La cadena de librerías donde trabajo inauguró una sucursal nueva motivo por el cual se hizo una ágape el sábado a la nochecita, al que asistimos todos los empleados de las distintas sucursales, los gerentes, y los dueños, y el más importante de todos: Ignacio.
Sabiendo que iba a verlo estuve todo el día preparándome. Me depilé las piernas para lucir una mini falda nueva, busqué los tacos que más me estilizan, me puse una remerita escotada que se ata atrás y es sueltita. Me pinté con esmero, me planché el pelo y salí, toda producida, con el lacio perfecto, al evento. Si no fuera por Nacho, no me hubiese molestado en arreglarme tanto.
Apenas llegué me recibieron falsamente mis aborrecidas compañeras, Verónica y Marcela. Las saludé sin mirarlas, buscándolo. Y ahí vi: tan hermoso y perfecto como siempre, tomando un canapé de una bandeja que pusieron en el mostrador y llevándoselo a la boca. Ay, cómo quisiera ser un canapé.
Embelesada, imaginando que Nacho me besaba, no me percaté de que Walter, el cadete, estaba ofreciéndome, bandeja mediante, una copa de esas bebidas alcohólicas coloreadas intomables, típicas de los lunchs.
"Laura! Hola!" Me gritó y volví en mí. "¿Querés?", me dijo. "No, gracias", le respondí. Mientras Walter me contaba lo que había hecho la noche del viernes como si pudiera importarme, yo seguía a Nacho con la mirada. Y así estuve todo el tiempo. Ausente. Testigo de cada paso, de cada gesto, de cada bocado de Nacho. Hasta que clavó su mirada en mí. Me puso tan nerviosa que me descubriera viéndolo, como si me hubiera pescado espiándolo por la cerradura. Que vergüenza. Creo que me puse colorada. Quería huir. Necesitaba un cigarrillo en ese instante, pero no podía salir a la calle a fumar porque el gerente del nuevo local estaba en pleno discurso. Temblaba. Tal vez una necesidad biológica sería un mejor justificativo para abandonar el recinto en plena oratoria inaugural. Así que corrí hasta el baño. "¿Qué estoy haciendo?", pensé.

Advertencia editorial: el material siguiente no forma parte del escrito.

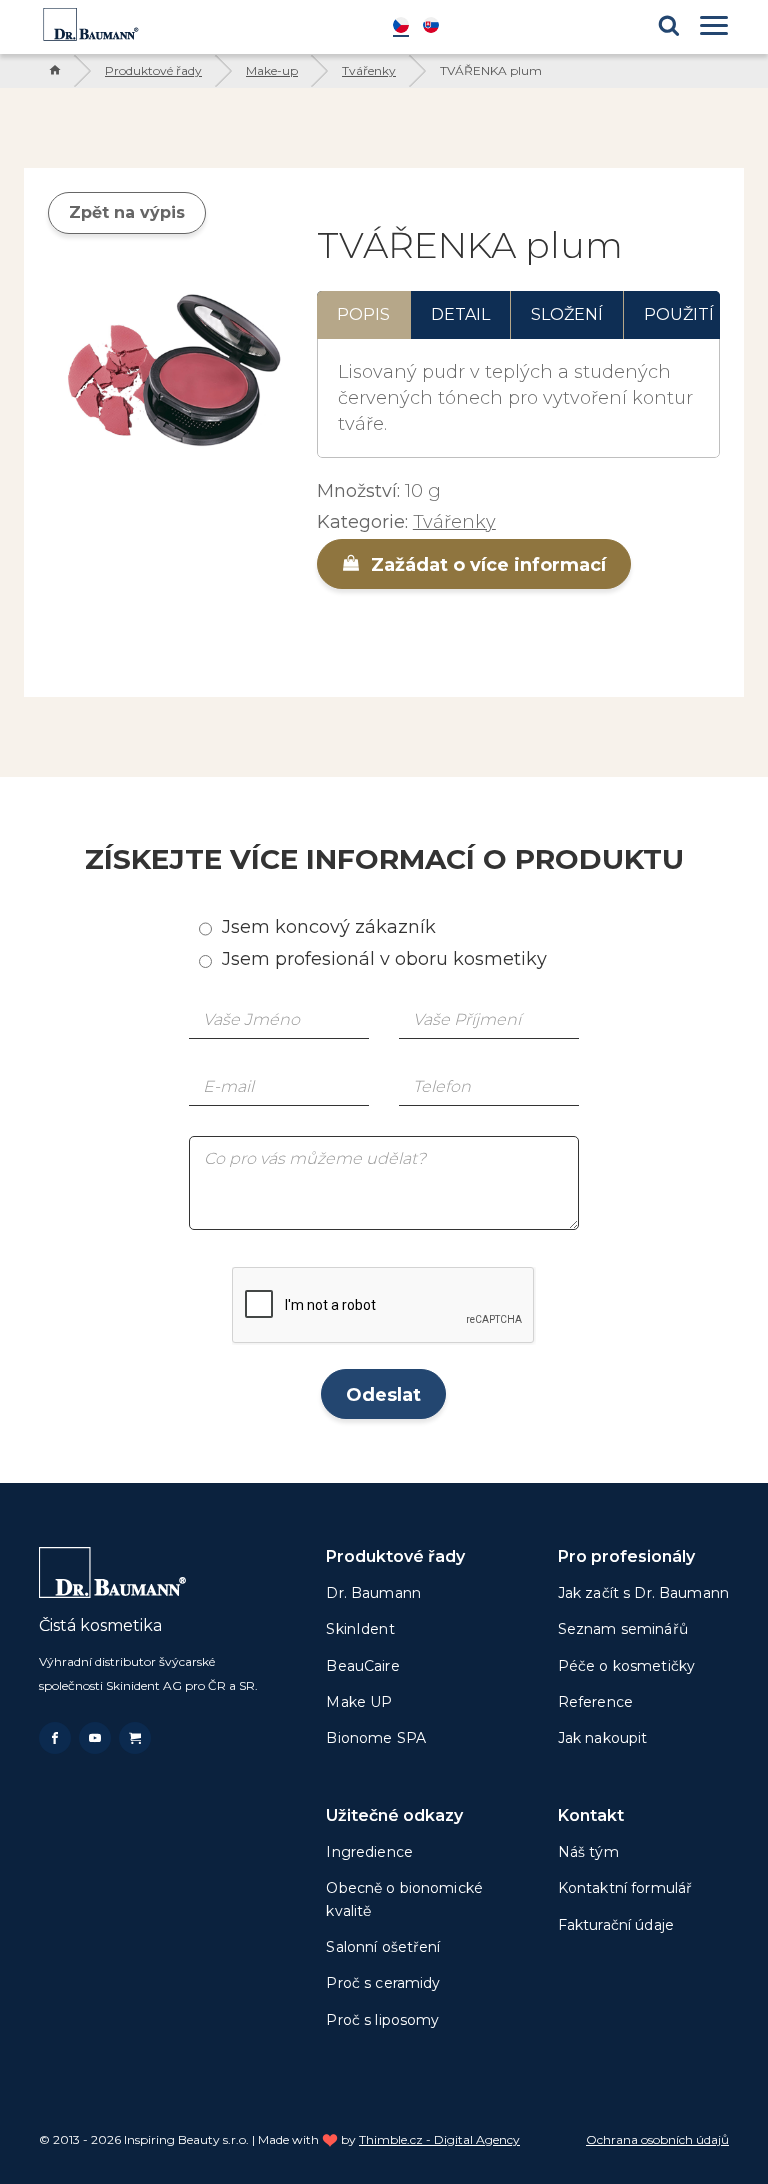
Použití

¡No podía fumar en el baño!. Pero lo necesitaba desesperadamente. En eso vi que arriba de uno de los baños, había una rendija, un respiradero. Sólo podía llegar ahí para tirar el humo subiéndome a uno de los inodoros. Y eso hice. Me trepé, cerré la puerta, prendí mi ansiado pucho, di una bocanada y largué el humo por la rejilla. Empecé a calmarme y justo cuando apagaba el cigarrillo escuché ruidos.
Por las risas de hienas me di cuenta de que eran Verónica y Marcela. Avergonzada, me quedé quieta. Entraron y trabaron la puerta principal. Algo tramaban. Verónica se asomó debajo de las puertas de los baños y le avisó a Marcela que no había nadie.
Verónica: ¿Fumamos uno a medias?
Marcela: -¿Acá? Pero... ¿y el olor?
Mi mente: Que no vean la rendija. Que no la vean.
Verónica: Tengo desodorante en aerosol en la cartera.
Mi mente: Menos mal. Qué buena idea. Voy a traerme un miniglade.
Marcela: Qué fuerte que está el hijo del jefe-jefe. ¿Cómo se llama?
Verónica: Si, Ignacio. Lástima que no está a cargo de nuestra sucursal.
Marcela: ¿Viste como lo miraba Laura? Ja, ja. Le faltaba el hilo de baba.
Verónica: Siii, es patética. Como si fuera a darle bola, pobrecita. Ja, ja.
Mi mente: ¿Patética? ¿Pobrecita? Qué saben si Nacho me da o no me da bola. Ya tenían que meterse dónde nadie las llama, Putónica y Garchela.
Verónica: Y se vino producida. Como si eso disimulara los kilos que se puso encima en las vacaciones ja, ja.
Marcela: Ja, ja. Sos yegua, eh?. Pero tenés razón. Está más gorda.
Mi mente: ¿Gorda?. ¿Tanto se me notan los cinco kilitos que subí?
Me quedé dura tratando de no escucharlas más. Malditas arpías. ¿No se vieron en el espejo? Ellas no saben que Ignacio y yo fuimos juntos a la escuela. Ellas no saben nada.
Salí tan mortificada del baño que no me di cuenta de que me fui del local sin saludar y cuando me quise acordar estaba en la parada del colectivo para volver a casa. Por culpa de estas arpías no pude saludar a la única persona con la que me interesaba interactuar en esa fiesta horrible. ¿Qué habrá hecho Nacho?